Sen. Kelly Ayotte has plenty of goals for the two years remaining in her freshman term now that the U.S. Senate will be shifting to Republican control, but they fall under one broad category.
“What I’d like to do is get things done,” the Granite State Republican told the New Hampshire Journal in an interview Friday afternoon. “The way Harry Reid has run the Senate – he has just shut down the Senate.”
With the midterm election now history, Ayotte also made it unofficially official that she intends to seek a second term.
“I thought everyone knew it,” she said. “I haven’t made an official announcement, but my plans are to run for reelection. There is so much more work to be done.
“As I look at this election, with new leadership, we will have an opportunity to get the Senate functioning and on regular order, where we vote on things and get things done for the country.”
Ayotte chose not to analyze the results of the election in New Hampshire. She would not speculate why Republicans did so well down the ballot, winning control of the state House and Executive Council and picking up a U.S. House seat, yet losing the two big statewide races.
“I really don’t’ know,” she said. “The voters certainly did vote for a mixed ticket, and it shows me they want a balance of power there, kind of like what we have nationally.”
She credited Scott Brown with having “worked hard, and he ran a good race,” but said, “I think it is always tough to run against an incumbent. The people of New Hampshire voiced their opinion and I respect that.”

RECORDS SHOWN:
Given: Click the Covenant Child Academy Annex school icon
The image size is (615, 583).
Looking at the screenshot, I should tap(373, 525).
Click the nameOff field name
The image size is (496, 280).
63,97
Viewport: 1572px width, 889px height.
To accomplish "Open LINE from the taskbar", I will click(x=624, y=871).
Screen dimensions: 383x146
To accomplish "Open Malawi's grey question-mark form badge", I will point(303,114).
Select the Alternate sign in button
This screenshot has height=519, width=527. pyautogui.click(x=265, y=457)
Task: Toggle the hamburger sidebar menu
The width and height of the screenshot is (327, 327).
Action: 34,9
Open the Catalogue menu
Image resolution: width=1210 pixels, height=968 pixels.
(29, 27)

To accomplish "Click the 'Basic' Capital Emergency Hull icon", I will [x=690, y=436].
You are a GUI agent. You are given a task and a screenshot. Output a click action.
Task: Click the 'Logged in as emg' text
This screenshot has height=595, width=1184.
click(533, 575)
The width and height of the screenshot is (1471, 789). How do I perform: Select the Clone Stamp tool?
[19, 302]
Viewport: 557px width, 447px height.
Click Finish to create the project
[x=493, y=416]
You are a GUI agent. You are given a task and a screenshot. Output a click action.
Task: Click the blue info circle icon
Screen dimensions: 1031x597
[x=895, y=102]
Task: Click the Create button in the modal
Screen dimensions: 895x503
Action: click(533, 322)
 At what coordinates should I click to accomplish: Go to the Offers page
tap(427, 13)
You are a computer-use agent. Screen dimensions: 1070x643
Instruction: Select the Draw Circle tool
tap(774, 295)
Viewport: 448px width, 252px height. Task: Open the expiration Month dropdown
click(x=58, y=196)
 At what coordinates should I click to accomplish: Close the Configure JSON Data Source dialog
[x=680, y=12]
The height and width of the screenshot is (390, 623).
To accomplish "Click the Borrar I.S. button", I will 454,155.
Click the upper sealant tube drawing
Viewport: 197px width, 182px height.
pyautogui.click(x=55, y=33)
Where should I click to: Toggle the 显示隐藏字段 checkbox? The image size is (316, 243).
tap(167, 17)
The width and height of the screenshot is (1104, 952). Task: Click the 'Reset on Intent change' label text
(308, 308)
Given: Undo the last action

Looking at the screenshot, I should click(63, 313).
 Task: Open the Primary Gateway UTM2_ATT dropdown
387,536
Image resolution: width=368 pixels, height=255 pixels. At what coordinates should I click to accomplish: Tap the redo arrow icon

TASK GOAL:
Summarize the article about Sen. Kelly Ayotte's plans in two sentences.

EXPECTED OUTPUT:
With the U.S. Senate shifting to Republican control, Sen. Kelly Ayotte said her broad goal for the rest of her freshman term is to get things done, and she stated that she plans to run for reelection although she has not made an official announcement. She chose not to analyze why Republicans in New Hampshire did well down the ballot yet lost the two big statewide races, saying only that voters chose a mixed ticket and appear to want a balance of power.